Ethiopiques numéros 44-45

Revue socialiste de culture négro-africaine

Nouvelle série – 2ème trimestre 1987 – volume IV, N°1.2

Quand un jeune homme bachelier frais émoulu, qui a toujours ployé sous la babouche paternelle, se campe devant un morceau de miroir et pleure amèrement, c’est que l’objet lui a renvoyé de sa personne une image autre que celle qu’il concevait de lui-même. Celle qu’il devrait évoquer dans on esprit en crise. Que par ailleurs ce jeune homme en vienne à dire de son père, à part lui : « Vais-je attendre qu’il soit mort pour aller cracher sur sa tombe ma vérité à moi, ma virilité, et en attendant continuer à nouer les lambeaux de ma personnalité déchiquetée…? »., c’est qu’il est parvenu à une nouvelle dimension dans la perception de son Moi.

Mais la prise de conscience, si elle est le moteur de la découverte de soi, ne suffit pas à l’accomplissement du potentiel individuel.

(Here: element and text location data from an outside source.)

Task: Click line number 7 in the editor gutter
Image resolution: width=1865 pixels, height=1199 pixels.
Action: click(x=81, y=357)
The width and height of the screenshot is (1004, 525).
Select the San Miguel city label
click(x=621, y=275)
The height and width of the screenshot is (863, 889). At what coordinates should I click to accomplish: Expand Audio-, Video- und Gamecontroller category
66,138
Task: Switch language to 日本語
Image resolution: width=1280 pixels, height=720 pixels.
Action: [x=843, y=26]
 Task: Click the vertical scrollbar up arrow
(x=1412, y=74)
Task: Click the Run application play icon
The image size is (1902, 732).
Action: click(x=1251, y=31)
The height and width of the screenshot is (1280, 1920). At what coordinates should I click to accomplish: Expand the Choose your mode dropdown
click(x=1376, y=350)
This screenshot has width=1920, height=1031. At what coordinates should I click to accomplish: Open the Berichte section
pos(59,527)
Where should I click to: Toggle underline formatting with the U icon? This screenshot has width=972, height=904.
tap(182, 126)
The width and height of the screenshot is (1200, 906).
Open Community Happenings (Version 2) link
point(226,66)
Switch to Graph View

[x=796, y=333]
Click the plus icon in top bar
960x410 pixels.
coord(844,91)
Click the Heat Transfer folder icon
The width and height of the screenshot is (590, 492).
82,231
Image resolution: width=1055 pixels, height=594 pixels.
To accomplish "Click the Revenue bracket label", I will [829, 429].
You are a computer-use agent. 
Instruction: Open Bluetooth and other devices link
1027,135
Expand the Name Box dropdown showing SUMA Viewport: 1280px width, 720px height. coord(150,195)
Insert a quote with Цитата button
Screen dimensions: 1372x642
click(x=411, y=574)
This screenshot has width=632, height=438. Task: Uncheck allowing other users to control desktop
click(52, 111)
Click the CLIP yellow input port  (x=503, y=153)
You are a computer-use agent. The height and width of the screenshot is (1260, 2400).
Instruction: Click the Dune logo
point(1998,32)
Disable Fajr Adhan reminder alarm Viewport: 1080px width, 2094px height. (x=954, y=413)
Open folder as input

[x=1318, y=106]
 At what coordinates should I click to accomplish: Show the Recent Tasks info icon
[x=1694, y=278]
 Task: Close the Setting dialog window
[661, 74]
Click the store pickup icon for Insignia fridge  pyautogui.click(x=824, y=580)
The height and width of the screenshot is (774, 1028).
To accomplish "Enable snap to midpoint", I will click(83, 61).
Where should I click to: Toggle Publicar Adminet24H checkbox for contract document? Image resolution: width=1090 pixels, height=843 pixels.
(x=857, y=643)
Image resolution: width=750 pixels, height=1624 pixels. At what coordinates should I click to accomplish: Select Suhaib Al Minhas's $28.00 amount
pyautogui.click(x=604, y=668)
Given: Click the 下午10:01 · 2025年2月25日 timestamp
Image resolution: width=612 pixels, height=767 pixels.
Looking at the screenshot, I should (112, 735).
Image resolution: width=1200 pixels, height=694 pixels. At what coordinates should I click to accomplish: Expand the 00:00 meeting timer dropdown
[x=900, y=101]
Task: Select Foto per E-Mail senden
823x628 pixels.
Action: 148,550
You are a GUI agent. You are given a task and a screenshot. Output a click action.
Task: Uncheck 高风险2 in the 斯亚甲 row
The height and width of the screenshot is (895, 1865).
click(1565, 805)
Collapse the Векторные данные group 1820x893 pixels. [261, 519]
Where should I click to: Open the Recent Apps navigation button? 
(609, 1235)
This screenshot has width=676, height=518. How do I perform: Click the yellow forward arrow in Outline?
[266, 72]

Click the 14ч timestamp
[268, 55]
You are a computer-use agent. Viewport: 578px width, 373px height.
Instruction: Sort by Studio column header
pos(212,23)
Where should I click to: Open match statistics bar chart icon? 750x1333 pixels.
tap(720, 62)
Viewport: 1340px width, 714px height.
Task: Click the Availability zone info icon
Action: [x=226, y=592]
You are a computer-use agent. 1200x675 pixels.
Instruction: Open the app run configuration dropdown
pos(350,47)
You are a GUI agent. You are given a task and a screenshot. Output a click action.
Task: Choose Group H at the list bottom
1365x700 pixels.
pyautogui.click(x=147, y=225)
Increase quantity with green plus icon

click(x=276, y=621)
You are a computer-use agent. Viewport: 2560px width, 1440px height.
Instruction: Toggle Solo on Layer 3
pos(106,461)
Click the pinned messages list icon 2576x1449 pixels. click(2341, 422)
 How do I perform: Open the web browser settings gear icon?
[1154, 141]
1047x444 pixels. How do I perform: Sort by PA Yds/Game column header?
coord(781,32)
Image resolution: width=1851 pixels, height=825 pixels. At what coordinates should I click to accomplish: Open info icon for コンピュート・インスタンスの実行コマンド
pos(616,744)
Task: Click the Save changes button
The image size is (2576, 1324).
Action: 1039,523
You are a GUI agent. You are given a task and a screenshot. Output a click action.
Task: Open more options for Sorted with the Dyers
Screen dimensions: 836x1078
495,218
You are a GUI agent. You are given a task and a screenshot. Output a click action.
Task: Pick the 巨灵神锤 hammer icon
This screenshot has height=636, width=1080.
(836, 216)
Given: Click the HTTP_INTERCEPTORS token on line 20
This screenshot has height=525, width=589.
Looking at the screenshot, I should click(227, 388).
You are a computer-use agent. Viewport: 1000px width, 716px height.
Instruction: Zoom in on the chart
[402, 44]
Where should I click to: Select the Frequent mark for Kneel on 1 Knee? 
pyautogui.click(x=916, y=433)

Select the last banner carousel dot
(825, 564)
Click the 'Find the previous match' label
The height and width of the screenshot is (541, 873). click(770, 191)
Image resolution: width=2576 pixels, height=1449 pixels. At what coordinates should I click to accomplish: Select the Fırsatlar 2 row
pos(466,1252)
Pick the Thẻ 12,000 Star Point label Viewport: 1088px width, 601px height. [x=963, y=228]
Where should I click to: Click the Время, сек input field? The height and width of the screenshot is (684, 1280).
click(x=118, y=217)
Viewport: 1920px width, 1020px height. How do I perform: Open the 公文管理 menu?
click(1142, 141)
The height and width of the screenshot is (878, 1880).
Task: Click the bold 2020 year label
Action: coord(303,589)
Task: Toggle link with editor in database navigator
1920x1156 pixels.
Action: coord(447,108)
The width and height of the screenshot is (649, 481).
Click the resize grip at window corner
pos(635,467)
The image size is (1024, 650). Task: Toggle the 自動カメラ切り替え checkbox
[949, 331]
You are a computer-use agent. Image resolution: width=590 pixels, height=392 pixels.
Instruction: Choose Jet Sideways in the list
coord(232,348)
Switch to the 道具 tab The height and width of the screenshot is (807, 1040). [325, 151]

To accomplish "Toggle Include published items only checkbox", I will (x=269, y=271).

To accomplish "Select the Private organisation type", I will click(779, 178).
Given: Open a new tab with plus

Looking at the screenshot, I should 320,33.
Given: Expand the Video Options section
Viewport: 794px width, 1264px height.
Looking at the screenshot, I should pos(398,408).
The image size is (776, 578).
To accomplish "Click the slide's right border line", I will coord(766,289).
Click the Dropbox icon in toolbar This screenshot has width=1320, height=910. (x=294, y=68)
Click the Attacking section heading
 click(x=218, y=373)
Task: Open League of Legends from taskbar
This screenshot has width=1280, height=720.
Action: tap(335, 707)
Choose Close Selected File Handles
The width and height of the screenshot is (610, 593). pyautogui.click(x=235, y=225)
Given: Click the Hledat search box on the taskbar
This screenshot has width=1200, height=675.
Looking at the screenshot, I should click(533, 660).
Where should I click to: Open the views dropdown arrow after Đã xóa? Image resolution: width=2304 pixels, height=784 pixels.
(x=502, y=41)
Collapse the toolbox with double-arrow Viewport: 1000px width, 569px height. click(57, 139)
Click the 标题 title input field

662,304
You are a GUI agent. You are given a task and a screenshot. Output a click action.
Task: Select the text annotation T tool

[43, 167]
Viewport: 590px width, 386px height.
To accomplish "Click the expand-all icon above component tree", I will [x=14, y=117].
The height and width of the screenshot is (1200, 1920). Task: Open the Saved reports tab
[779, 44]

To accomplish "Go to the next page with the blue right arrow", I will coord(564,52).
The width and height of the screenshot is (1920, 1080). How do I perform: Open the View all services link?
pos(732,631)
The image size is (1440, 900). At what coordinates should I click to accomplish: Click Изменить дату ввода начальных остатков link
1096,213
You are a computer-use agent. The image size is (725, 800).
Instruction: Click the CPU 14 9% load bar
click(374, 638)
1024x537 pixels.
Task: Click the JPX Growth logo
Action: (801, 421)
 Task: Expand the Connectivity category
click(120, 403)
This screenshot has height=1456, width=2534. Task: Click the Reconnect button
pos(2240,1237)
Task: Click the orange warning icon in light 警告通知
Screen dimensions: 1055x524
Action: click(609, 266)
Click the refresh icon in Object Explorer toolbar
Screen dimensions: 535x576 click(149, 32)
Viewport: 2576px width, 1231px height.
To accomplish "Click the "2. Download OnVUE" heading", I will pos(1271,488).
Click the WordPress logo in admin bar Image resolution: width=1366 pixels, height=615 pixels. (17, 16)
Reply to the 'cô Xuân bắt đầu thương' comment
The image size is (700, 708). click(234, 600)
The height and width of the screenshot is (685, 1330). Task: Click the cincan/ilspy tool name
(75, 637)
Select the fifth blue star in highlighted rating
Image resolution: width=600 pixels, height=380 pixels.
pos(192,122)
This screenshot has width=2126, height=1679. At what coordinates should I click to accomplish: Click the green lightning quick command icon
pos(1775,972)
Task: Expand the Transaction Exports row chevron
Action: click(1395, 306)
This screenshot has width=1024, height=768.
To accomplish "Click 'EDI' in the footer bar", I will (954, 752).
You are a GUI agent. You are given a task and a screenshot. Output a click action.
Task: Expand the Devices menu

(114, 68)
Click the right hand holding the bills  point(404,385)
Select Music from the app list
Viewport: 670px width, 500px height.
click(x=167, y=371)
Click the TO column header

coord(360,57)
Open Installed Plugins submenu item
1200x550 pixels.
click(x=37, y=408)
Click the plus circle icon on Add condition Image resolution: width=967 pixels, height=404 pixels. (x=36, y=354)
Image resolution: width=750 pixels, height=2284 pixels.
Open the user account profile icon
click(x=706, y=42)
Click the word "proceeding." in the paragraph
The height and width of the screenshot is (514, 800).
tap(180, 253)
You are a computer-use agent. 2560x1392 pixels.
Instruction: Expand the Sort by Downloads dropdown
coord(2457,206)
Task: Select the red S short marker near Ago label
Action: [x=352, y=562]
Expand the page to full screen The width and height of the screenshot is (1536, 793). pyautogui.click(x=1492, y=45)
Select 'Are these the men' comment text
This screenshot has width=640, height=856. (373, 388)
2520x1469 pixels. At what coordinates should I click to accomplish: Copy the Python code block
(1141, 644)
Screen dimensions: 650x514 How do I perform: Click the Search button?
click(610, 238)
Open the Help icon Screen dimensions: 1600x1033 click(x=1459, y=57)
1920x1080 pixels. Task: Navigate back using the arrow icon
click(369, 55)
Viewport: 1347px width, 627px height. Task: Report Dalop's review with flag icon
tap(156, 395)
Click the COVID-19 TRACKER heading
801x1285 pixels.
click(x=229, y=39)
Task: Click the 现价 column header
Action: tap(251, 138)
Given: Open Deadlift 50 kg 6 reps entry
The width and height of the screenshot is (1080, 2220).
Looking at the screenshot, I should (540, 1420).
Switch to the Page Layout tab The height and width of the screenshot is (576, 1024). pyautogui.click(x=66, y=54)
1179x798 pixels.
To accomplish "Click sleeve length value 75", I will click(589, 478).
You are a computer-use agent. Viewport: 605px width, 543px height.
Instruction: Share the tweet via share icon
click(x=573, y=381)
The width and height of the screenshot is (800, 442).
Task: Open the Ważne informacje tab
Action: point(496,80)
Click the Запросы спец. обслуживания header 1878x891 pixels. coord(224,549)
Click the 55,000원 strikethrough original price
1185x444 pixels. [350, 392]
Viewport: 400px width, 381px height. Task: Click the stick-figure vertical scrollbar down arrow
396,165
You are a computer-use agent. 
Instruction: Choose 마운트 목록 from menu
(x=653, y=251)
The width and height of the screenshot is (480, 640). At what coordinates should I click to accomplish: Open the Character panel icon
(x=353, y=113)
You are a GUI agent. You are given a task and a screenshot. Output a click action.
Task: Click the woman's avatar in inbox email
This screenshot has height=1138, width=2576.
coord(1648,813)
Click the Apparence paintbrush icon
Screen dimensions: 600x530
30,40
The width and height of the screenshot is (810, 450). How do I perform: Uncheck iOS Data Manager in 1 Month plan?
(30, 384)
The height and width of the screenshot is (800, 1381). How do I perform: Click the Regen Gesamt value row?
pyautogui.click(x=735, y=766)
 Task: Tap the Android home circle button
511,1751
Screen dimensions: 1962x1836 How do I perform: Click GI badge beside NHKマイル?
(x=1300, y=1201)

Ce n’est pas chose aisée de faire lâcher prise à un père qui, pour avoir longtemps mené une vie de pauvre hère nourri de khassida du Saint de Touba et, subséquemment, de Suna, ne comprend pas qu’un homme qui naît toutjuste à la vie puisse entrer au Paradis sans avoir transité par le Purgatoire.

Et jamais au grand jamais, Mamour Diop ne démordra de la conviction que Dieu – nous ne dirons pas Bamba – lui a donné mandat de guider sa famille partout où besoin se fera sentir, et qu’il n’ait point de salut en dehors de la voie tracée par lui, esclave de Dieu. Il ne pactise ni avec le subordonné ni avec les d’En-haut bénis du sort. Il est à sa place, lui, il n’entend pas en bouger. Il rafraîchit la mémoire de son entourage : « Les femmes ne sont pas des égales et les Blancs ne sont pas des parents… » A Doudou, en particulier, il révèle : « … Un père, même couché sur le dos, peut voir ce qu’un fils ne peut apercevoir, se dresserait-il sur la pointe des pieds. Moi, j’ai plusieurs fois affronté Satan… ». Et quand le Fils revient à la maison avec son premier salaire, il se le voit confisquer ; à la place de l’argent, Mamour Diop le gratifie d’un prêche : « …Ce qui tue l’être humain, c’est l’oubli. L’oubli de soi, l’oubli d’hier, et « hier » qui l’a fait ? Vois-tu, s’il m’était possible de revenir en arrière, j’aurais eu un champ d’arachides et toi un champ de mil… Le vrai talibé doit travailler pour son maître jusqu’à ce qu’il lui dise : « va ! Je suis content de toi ; je te bénis ». Alors seulement, il pourra jouir du fruit de son travail tout seul ». Doudou est ressorti de la chambre, les oreilles bourdonnantes de l’homélie paternelle et il a pleuré devant son morceau de miroir.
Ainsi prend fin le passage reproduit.